** begin **

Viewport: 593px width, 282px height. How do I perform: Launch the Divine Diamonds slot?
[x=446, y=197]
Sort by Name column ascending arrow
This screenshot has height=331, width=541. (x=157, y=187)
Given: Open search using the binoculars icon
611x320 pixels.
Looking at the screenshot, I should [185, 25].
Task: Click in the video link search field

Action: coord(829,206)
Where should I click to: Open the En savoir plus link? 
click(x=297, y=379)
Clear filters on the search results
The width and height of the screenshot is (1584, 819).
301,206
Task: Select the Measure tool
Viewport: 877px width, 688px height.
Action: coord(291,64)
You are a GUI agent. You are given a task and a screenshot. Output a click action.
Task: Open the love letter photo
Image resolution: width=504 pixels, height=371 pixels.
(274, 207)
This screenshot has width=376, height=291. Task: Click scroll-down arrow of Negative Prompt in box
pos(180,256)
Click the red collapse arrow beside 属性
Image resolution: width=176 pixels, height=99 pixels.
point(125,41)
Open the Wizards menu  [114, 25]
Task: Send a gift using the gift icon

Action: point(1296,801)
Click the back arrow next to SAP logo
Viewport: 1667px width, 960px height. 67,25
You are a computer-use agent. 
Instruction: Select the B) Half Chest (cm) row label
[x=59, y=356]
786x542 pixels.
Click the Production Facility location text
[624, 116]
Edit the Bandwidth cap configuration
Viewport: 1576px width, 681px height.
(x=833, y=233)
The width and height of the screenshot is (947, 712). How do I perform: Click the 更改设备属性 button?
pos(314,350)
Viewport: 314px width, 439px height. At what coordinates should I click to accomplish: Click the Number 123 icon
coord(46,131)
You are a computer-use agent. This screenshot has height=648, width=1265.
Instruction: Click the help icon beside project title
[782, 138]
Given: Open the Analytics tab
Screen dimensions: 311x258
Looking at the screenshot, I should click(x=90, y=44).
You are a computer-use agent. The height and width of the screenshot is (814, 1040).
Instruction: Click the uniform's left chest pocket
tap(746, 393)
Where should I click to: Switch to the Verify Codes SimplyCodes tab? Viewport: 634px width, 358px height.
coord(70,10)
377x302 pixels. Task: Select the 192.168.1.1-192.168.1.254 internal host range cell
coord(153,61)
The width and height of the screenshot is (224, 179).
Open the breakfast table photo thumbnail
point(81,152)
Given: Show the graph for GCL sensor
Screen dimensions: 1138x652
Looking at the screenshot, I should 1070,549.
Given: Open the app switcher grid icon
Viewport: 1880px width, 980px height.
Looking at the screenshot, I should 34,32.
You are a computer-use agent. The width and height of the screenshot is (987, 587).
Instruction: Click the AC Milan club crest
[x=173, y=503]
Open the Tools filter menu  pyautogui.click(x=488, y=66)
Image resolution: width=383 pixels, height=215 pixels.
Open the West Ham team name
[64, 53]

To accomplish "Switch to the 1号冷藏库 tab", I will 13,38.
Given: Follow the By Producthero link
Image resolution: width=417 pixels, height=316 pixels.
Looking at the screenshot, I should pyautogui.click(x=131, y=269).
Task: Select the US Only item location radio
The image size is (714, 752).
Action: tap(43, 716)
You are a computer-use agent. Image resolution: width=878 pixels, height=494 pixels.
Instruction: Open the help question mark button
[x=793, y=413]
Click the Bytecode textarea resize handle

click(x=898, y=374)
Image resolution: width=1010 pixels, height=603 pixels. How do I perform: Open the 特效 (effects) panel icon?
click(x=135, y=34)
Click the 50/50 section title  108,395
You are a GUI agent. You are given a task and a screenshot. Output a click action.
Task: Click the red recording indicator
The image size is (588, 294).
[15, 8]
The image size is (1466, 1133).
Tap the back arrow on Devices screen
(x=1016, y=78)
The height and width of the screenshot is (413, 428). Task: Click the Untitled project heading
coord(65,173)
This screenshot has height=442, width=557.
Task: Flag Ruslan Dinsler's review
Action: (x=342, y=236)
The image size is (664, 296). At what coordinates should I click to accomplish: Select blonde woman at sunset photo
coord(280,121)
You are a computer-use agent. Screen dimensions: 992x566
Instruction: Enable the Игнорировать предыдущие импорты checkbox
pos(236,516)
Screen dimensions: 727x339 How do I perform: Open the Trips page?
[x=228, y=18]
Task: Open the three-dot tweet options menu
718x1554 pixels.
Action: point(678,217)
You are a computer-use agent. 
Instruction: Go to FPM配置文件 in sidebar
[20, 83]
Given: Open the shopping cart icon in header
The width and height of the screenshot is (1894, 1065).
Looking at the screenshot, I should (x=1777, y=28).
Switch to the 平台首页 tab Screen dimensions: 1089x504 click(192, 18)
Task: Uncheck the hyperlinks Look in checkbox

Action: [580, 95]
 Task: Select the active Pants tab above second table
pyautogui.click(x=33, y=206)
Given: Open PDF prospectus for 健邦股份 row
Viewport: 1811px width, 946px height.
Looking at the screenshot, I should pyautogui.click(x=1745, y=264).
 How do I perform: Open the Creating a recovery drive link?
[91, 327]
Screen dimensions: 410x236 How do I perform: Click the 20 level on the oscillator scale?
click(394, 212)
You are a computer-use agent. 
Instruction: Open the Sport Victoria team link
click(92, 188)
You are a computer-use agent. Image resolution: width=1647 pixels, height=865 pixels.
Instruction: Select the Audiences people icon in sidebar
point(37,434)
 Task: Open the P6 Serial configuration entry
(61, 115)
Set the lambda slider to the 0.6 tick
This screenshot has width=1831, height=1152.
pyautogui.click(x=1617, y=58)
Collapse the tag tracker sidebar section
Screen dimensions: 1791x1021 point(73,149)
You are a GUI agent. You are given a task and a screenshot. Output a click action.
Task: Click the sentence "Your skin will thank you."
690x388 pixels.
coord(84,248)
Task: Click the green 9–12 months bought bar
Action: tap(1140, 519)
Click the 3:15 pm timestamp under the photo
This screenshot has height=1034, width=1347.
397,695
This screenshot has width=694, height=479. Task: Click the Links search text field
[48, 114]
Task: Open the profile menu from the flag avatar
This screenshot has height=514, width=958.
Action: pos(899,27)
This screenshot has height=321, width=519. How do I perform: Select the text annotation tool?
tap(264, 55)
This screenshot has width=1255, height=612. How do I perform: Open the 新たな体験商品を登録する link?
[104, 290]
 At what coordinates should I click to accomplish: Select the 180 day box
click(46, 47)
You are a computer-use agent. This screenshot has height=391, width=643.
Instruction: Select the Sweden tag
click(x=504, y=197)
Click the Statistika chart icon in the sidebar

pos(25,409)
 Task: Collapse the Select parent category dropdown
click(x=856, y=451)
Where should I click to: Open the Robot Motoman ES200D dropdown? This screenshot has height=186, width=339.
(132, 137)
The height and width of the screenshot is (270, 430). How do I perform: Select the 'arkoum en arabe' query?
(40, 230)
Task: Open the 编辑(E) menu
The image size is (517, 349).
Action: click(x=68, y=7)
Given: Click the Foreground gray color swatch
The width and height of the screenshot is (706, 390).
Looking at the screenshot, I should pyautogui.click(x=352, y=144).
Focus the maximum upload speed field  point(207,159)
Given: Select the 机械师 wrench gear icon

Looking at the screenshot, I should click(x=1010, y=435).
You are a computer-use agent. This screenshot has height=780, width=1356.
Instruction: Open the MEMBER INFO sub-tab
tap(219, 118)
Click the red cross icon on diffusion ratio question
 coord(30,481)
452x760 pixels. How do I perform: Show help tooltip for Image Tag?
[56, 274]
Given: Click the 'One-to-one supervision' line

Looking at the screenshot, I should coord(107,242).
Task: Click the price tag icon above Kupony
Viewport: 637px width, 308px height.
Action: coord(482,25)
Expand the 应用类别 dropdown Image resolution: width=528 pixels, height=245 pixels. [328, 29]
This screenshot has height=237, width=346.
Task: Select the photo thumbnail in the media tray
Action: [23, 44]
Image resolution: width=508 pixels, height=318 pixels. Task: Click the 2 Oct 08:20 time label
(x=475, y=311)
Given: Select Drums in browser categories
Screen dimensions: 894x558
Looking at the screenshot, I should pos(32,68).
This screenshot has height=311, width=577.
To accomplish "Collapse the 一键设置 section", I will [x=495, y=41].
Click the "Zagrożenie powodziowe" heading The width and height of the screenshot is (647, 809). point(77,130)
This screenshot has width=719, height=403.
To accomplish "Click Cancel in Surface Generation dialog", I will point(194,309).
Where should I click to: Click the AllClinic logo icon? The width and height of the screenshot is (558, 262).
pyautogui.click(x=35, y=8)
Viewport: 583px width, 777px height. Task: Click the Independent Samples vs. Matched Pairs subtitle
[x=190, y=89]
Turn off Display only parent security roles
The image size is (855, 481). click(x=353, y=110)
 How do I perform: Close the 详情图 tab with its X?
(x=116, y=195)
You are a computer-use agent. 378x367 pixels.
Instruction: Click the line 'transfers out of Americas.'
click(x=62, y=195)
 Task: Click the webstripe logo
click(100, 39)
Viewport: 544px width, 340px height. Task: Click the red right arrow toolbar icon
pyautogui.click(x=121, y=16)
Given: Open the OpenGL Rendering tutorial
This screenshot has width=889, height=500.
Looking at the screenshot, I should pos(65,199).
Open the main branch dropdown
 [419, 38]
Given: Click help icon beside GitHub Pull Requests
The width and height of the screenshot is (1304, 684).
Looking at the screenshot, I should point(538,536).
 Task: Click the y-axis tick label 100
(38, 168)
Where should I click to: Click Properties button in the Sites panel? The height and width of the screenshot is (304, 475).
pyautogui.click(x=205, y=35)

** end **

What you are asked to do: Please echo the part of the listing that opens with the line containing "Where should I click to: Click the" and closes with the line containing "[x=190, y=89]", both lines included.

Finished answer:
Where should I click to: Click the AllClinic logo icon? The width and height of the screenshot is (558, 262).
pyautogui.click(x=35, y=8)
Viewport: 583px width, 777px height. Task: Click the Independent Samples vs. Matched Pairs subtitle
[x=190, y=89]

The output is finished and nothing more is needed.